### LISTED RECORDS

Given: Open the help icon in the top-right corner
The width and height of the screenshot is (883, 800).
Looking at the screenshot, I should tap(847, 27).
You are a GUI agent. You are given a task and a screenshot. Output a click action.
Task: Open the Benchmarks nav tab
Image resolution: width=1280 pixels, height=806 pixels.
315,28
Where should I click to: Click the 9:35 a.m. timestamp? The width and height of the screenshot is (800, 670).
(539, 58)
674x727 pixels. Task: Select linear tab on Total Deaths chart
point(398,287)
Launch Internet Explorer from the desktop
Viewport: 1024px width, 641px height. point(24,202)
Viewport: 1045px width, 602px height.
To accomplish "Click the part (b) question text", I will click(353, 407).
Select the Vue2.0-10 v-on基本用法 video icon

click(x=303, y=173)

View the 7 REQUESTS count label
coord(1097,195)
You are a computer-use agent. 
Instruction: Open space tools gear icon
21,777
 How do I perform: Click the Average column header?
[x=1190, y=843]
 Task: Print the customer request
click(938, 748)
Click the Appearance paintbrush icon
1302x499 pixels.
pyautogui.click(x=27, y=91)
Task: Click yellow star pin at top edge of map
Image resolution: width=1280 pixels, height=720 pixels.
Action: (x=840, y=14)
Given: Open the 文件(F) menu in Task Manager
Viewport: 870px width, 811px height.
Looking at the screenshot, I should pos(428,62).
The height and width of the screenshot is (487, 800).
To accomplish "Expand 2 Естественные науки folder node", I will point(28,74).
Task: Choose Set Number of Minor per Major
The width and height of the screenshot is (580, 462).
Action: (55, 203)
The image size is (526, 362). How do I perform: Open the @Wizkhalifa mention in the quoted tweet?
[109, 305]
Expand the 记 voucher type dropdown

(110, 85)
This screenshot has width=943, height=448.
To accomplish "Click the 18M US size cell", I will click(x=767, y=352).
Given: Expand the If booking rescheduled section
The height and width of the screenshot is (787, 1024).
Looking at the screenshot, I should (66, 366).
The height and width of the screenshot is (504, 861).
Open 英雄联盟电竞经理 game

######

Note each line above that contains "agent" and copy it out.

ANSWER –
You are a GUI agent. You are given a task and a screenshot. Output a click action.
You are a computer-use agent. 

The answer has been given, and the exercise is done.